Ainda em relação à maior economia do mundo, uma outra falha nas projeções chama a atenção: a expectativa de que a estratégia de retirada começaria ainda neste ano. O Barclays Capital chegou inclusive a prever a Fed Funds Rate a 1% ao ano – fato que não foi seriamente considerado pelo Fomc (Federal Open Market Committee), que manteve durante todo o ano a declaração de que as taxas de juros permaneceriam em patamares extraordinariamente baixos por um longo período de tempo.

Aliás, ao invés de retirar os estímulos, os Estados Unidos aumentaram ainda mais os programas de liquidez, prevendo jogar mais US$ 600 bilhões na economia no chamado QE2, ou a segunda rodada de flexibilização quantitativa. Se poucos esperavam essa medida no início do ano, quando ficou claro que o Fed adotaria novos estímulos, as expectativas inicialmente eram de que o pacote chegasse a US$ 1 trilhão.

Crise europeia, PIIGS, contágio
Há diversos outros erros e acertos em relação à economia internacional. Do lado dos acertos destacam-se a impressão da importância dos BRICs e particularmente da China para a recuperação da economia mundial, a aposta do Morgan Stanley de que o risco soberano ficaria em foco, os comentários do FMI (Fundo Monetário Internacional) de que a economia global não estava fora de perigo e que o desemprego continuaria em alta, além da projeção da EIU (Economist Intelligence Unit) de que o crescimento global iria diminuir no segundo semestre de 2010.

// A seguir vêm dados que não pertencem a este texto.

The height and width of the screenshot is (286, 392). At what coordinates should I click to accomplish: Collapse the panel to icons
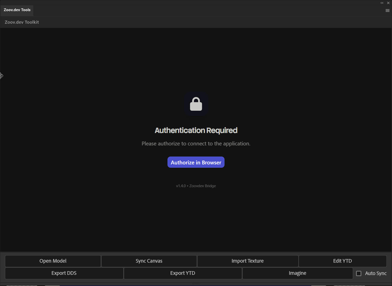[x=382, y=3]
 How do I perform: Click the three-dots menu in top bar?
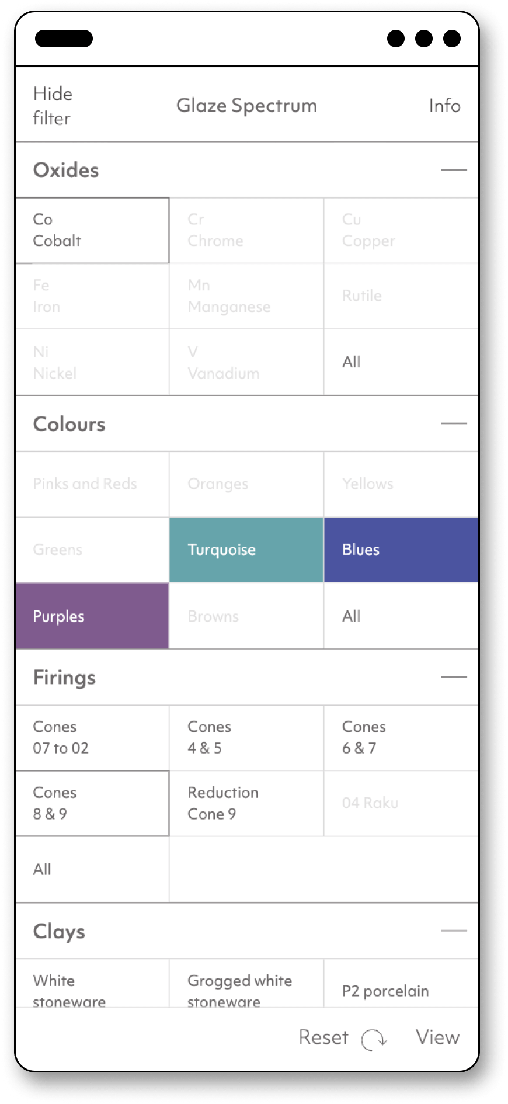point(424,39)
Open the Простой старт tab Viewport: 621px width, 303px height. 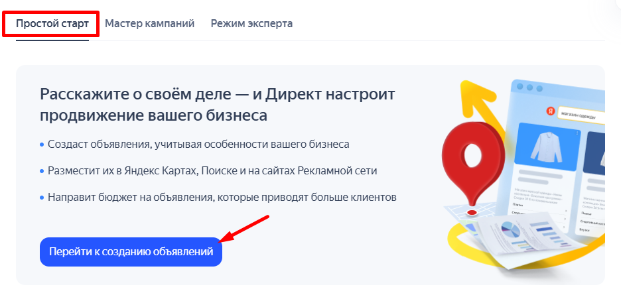pyautogui.click(x=52, y=24)
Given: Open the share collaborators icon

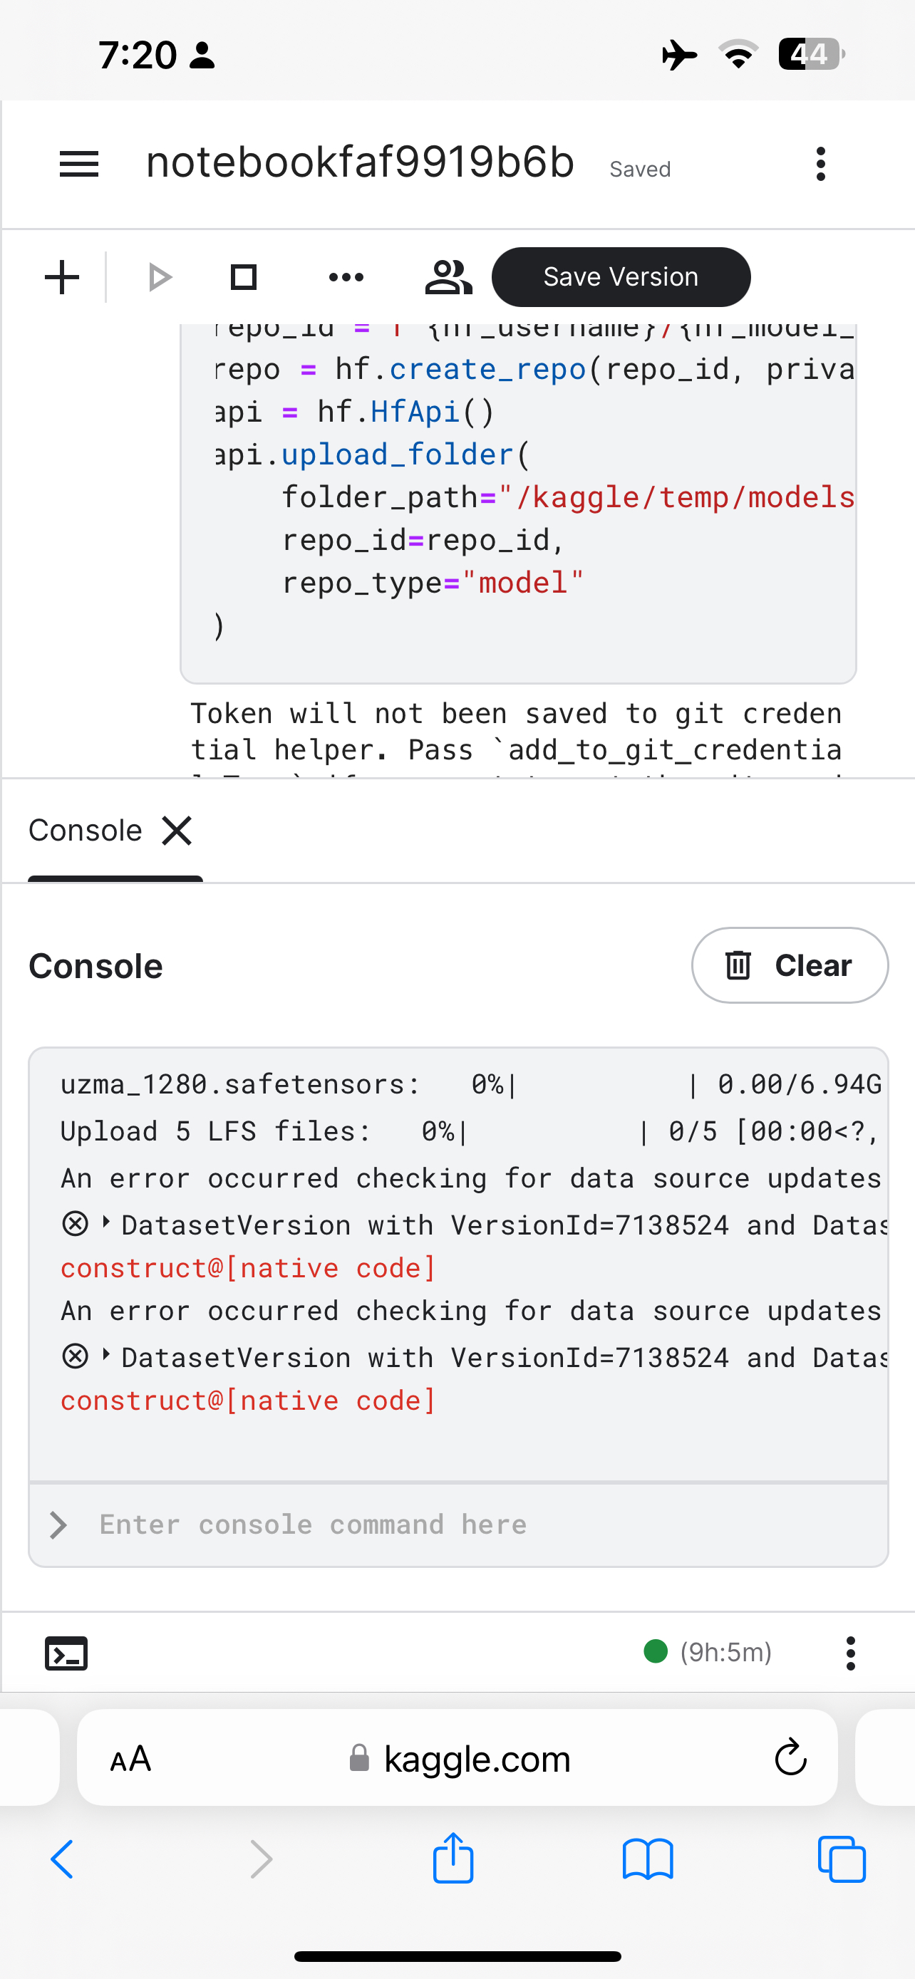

Dentre os erros, a previsão da Pimco de que o rating do Reino Unido seria cortado, as projeções de que a economia global teria uma recuperação sustentável e a constante procura pelos próximos PIIGS (Portugal, Itália, Irlanda, Grécia e Espanha), que desconsiderava países como Bélgica e Hungria, que tiveram problemas fiscais neste ano.

No geral, entra ano e sai ano, os analistas atualizam suas projeções, tentando traçar perspectivas sobre algo imprevisível como a economia e o mercado acionário; para o investidor, é importante acompanhar o histórico de erros e acertos dos analistas que mais segue. Poucos são, contudo, os que fazem balanços sobre suas projeções. Fica o exemplo de Bob Doll, da BlackRock, que publica um relatório aberto sobre seus melhores e piores resultados.